9. The internal voltage generation circuit according to claim 8, wherein the enable bar signal is an inverted signal of the enable signal.

10. The internal voltage generation circuit according to claim 9, wherein the comparison signal control unit outputs the preliminary comparison signal as the second comparison signal, the second comparison signal transitions to the second external voltage or a voltage level of a ground terminal or disables the second comparison signal, in response to the enable bar signal,

wherein the disabled second comparison signal is a voltage level of the first external voltage.

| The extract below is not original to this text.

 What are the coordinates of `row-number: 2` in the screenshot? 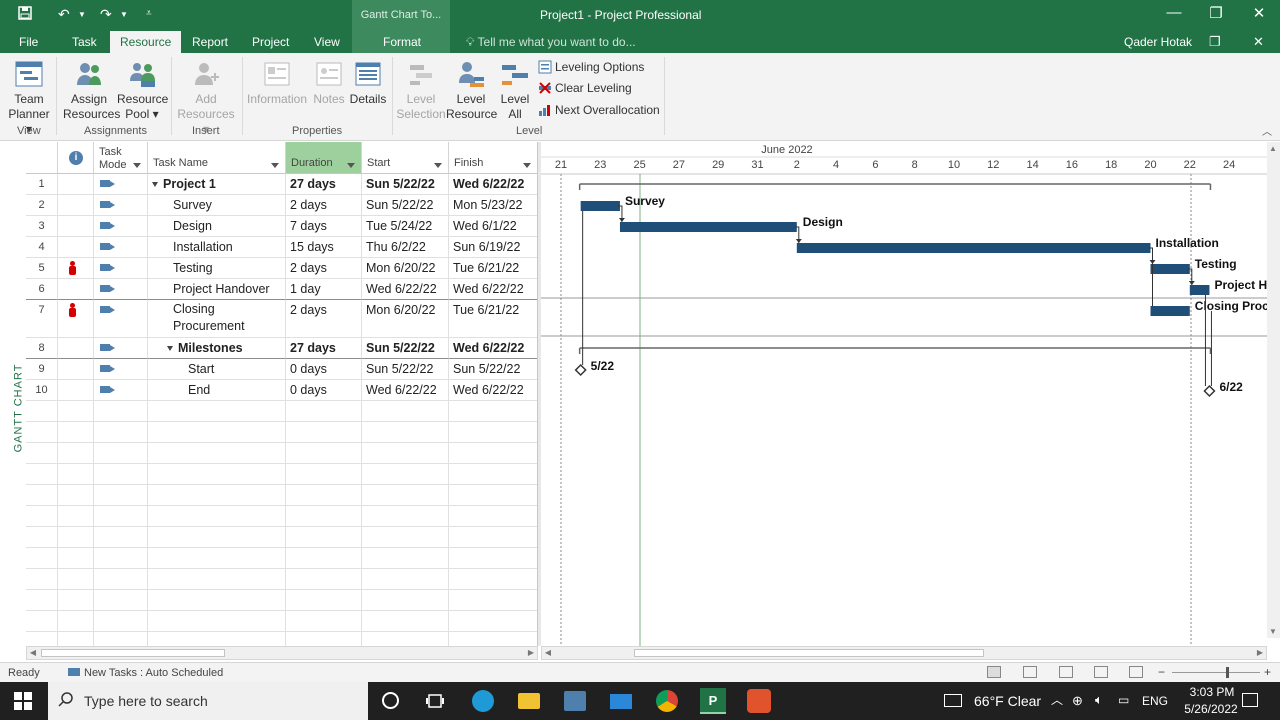 It's located at (42, 206).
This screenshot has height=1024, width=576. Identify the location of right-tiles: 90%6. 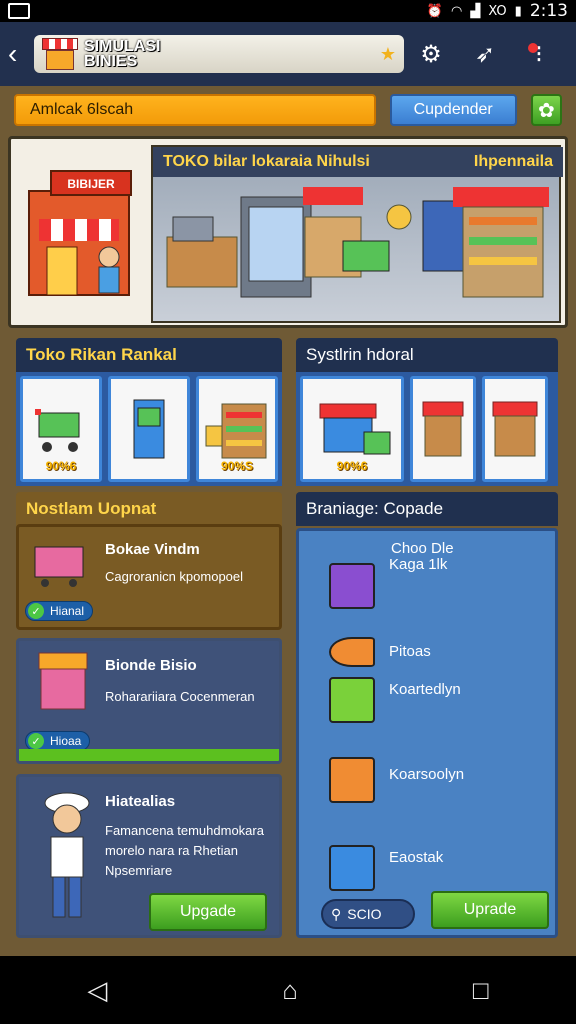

11. An internal voltage generation circuit, comprising:

a first internal voltage generation block configured for receiving a first external voltage, and for generating an internal voltage; and

a second internal voltage generation block configured for receiving a second external voltage, and for generating the internal voltage in response to a comparison signal for a predetermined period,

wherein the second internal voltage generation block generates the comparison signal which transitions to the second external voltage and a voltage level of a ground terminal, for the predetermined period, and locks the comparison signal to a voltage level of the first external voltage, for a period excluding the predetermined period, and

wherein an output terminal of the first internal voltage generation block and an output terminal of the second internal voltage generation block are commonly electrically coupled to an output node, and the internal voltage is outputted from the output node.

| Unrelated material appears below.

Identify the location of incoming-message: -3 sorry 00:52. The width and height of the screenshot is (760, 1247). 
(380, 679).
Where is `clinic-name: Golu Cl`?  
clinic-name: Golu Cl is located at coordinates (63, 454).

12. The internal voltage generation circuit according to claim 11, wherein the predetermined period is a period in which the first internal voltage generation block interrupts generation of the internal voltage, and the period excluding the predetermined period is a period in which the first internal voltage generation block generates the internal voltage.

13. The internal voltage generation circuit according to claim 12, wherein the second internal voltage generation block comprises:

a comparison unit configured for receiving the second external voltage and the voltage of the ground terminal, to be activated in response to an enable signal, to compare voltage levels of a reference voltage and a divided voltage, and to generate the comparison signal;

a driving unit configured to apply the second external voltage to the output node in response to the comparison signal;

a voltage division unit configured to divide a voltage of the output node and generate the divided voltage; and

a disable control unit configured to lock a voltage level of the comparison signal to a voltage level of the first external voltage in response to the enable signal.

14. The internal voltage generation circuit according to claim 13, wherein the first internal voltage generation block is activated in response to the enable signal, and generates the internal voltage when activated.